240N, 707W, 267S, 130E 240N、707W、267S、130E

I need to process these coordinates so they can be used in a model that takes coordinates in the form:我需要处理这些坐标,以便它们可以在采用以下形式的坐标的模型中使用:

24.0, -70.7, -26.7, 13.0 24.0、-70.7、-26.7、13.0

(In the model, North and East are considered the positive directions.) (在模型中,北和东被视为正方向。)

The goal is to be able to run down the entire column, and to identify if there is either an "N" or an "S" in the cell.目标是能够遍历整个列,并确定单元格中是否有“N”或“S”。 From there I want to remove the letter and then divide the remaining number by either 10 or -10 to give it the correct sign.从那里我想删除字母,然后将剩余的数字除以 10 或 -10 以给出正确的符号。 If neither N or S appear in the column, I want the code to leave the cell alone, which is the reasoning for the else statement at the end of the sample code I've posted below.如果 N 或 S 都没有出现在列中,我希望代码单独保留单元格,这就是我在下面发布的示例代码末尾的 else 语句的原因。 In order to process all the data in the columns, I've tried using an elseif statement but I wasn't exactly sure how to get it to work.为了处理列中的所有数据,我尝试使用 elseif 语句,但我不确定如何让它工作。 I ended up at a for loop with if conditions that look like this:我结束了一个带有 if 条件的 for 循环,如下所示:

for (i in 1:nrow(df)) {
  if (grepl("N",df$latitude, fixed = TRUE)) {

    df$latitude <- gsub("N", "",df$latitude) & df$latitude <- df$latitude/(10)

   } else if (grepl("S",df$latitude, fixed = TRUE)) {

    df$latitude <- gsub("S", "",df$latitude) & df$latitude <- as.numeric(df$latitude) & df$latitude <- df$latitude/(-10)

   } else (df$latitude)
}

But this either gives me an error with df$latitude/(10) saying "non-numeric argument to binary operator" from the conversion of the data from character to numeric(?) and/or a warning that the "the condition has length > 1 and only the first element will be used".但这要么给我一个错误,df$latitude/(10) 说“非数字参数到二元运算符”从数据从字符到数字(?)的转换和/或警告“条件有长度> 1 并且只使用第一个元素”。 I'm also very new to R and stack overflow for that matter, so if my code could be formatted better, let me know.我对 R 和堆栈溢出也很陌生,所以如果我的代码可以更好地格式化,请告诉我。

Thanks in advance!提前致谢!

Here is one base R option.这是一个基本的 R 选项。 First we can compute the absolute value of the latitude/longitude value by stripping the last directional character, converting to numeric, and then dividing by 10. Then, we conditionally flip the sign for west and south directions.首先,我们可以通过剥离最后一个方向字符,转换为数字,然后除以 10 来计算纬度/经度值的绝对值。
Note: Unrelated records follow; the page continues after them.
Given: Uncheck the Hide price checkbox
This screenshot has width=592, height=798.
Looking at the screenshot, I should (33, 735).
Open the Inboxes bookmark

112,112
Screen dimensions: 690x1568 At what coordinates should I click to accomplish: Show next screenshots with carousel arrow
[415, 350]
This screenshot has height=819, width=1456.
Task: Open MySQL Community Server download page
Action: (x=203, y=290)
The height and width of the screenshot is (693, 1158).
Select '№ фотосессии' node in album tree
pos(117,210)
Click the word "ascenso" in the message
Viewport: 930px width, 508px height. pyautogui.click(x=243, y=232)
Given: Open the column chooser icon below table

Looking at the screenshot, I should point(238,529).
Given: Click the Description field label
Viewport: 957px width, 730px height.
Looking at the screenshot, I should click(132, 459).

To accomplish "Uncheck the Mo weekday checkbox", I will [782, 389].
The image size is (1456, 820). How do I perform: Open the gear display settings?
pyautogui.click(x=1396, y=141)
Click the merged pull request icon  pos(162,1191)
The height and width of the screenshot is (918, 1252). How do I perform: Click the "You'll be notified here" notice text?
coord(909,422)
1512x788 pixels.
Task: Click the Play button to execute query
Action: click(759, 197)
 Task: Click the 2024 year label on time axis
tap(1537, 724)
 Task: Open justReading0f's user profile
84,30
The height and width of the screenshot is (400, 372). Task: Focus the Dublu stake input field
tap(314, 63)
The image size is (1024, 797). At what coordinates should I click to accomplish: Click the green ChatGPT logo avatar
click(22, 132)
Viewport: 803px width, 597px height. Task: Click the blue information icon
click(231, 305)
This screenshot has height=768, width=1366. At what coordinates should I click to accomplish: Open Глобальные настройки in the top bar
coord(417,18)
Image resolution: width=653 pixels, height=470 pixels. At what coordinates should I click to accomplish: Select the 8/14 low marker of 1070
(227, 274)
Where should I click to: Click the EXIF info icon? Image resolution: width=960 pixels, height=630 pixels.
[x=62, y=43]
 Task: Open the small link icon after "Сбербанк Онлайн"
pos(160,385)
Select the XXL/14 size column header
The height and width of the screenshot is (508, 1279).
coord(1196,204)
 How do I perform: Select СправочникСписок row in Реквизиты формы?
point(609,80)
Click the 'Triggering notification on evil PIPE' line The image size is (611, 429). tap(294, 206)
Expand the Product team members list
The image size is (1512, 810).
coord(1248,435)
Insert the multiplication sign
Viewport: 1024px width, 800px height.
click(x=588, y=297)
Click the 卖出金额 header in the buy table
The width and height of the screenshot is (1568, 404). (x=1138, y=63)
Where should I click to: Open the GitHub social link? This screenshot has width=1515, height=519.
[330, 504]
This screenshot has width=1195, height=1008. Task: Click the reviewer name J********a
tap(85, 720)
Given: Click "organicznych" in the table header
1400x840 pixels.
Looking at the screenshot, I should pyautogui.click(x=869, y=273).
然后,我们有条件地翻转西向和南向的符号。

lng <- as.numeric(sub(".$", "", longitude)) / 10
lng <- ifelse(grepl("[WS]$", longitude), -1.0, 1.0) * lng
lng

[1] -51.7 -59.5 -43.3  45.0  65.9 -68.2 -67.8  54.6 -46.2 -50.0

Data:数据:

longitude <- c('517W', '595W', '433W', '450E', '659E', '682W', '678W', '546E', '462W', '500W')

You've got a few problems:你有几个问题:

  • As I mentioned in comments, you loop over i from 1 to nrow(df) .正如我在评论中提到的,您将i1循环到nrow(df) But you don't mention i inside the loop, so you're running the same code on the same inputs again and again.但是你没有在循环中提到i ,所以你一次又一次地在相同的输入上运行相同的代码。 To use a for loop successfully, you'd need to have a bunch of [i] s in there, to handle each input and output one at a time.要成功使用for循环,您需要有一堆[i] ,一次处理每个输入和输出一个。

  • The loop approach above is complicated by the fact that a column can only have one type, so you can't covert the character or factor column to numeric one row at a time---that has to be all or nothing.上面的循环方法很复杂,因为一列只能有一种类型,因此您不能一次将characterfactor列转换为numeric一行——要么全部要么全无。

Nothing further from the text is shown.